• Excerpted records:
# # # # #

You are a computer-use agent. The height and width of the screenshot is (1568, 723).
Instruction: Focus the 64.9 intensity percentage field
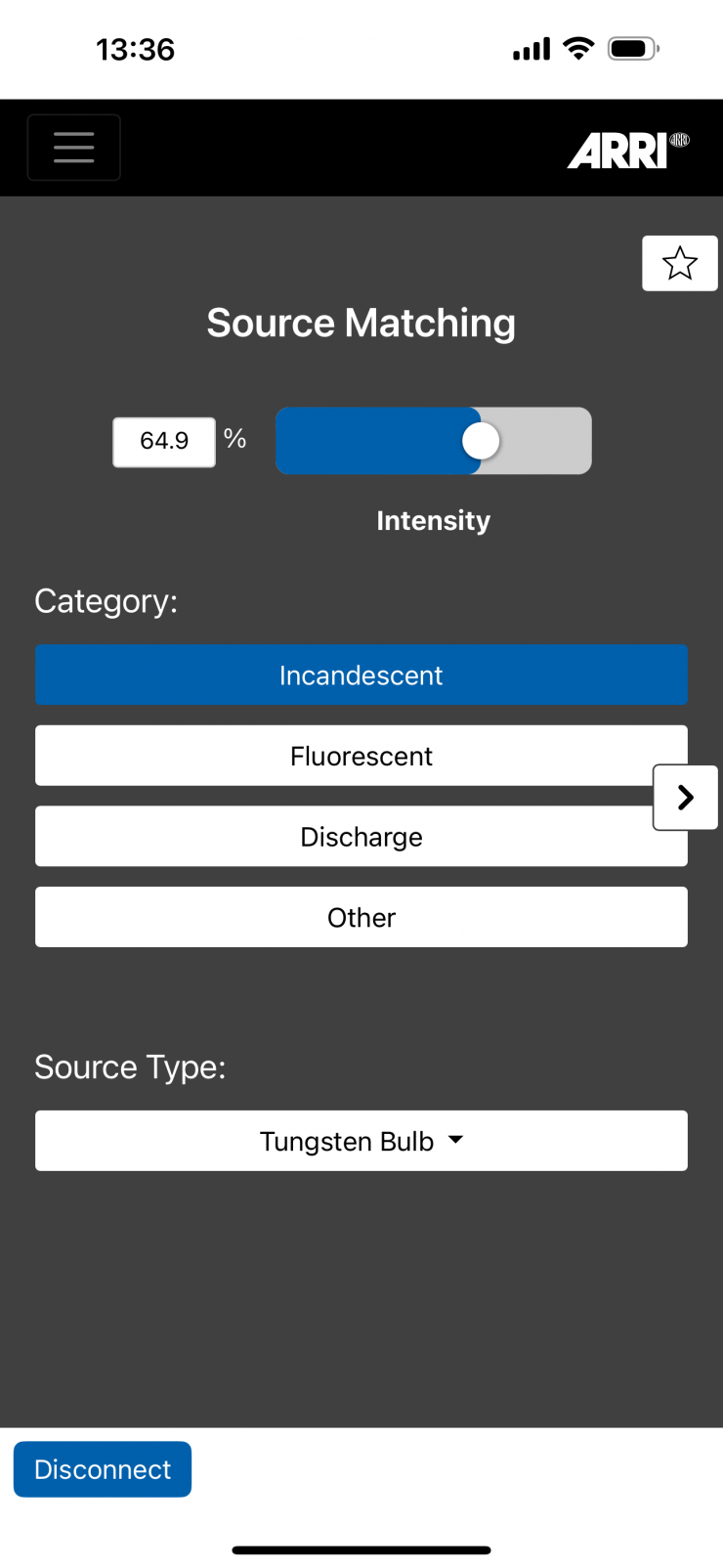point(164,442)
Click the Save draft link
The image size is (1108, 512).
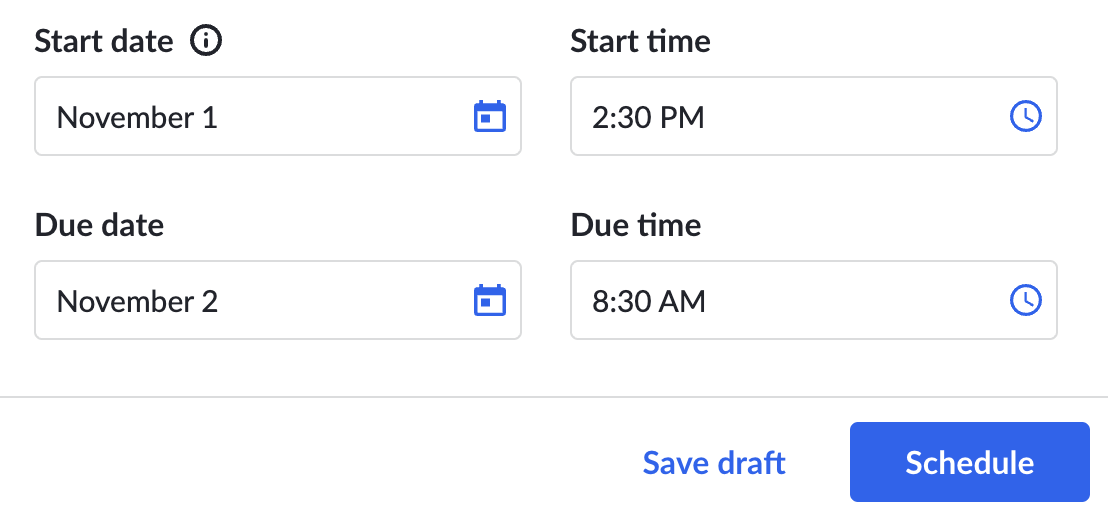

# # # # #

• Directions for this task: Leave out the pictures and copy every record above exactly.

• Answer to the exercise:
You are a computer-use agent. The height and width of the screenshot is (1568, 723).
Instruction: Focus the 64.9 intensity percentage field
point(164,442)
Click the Save draft link
The image size is (1108, 512).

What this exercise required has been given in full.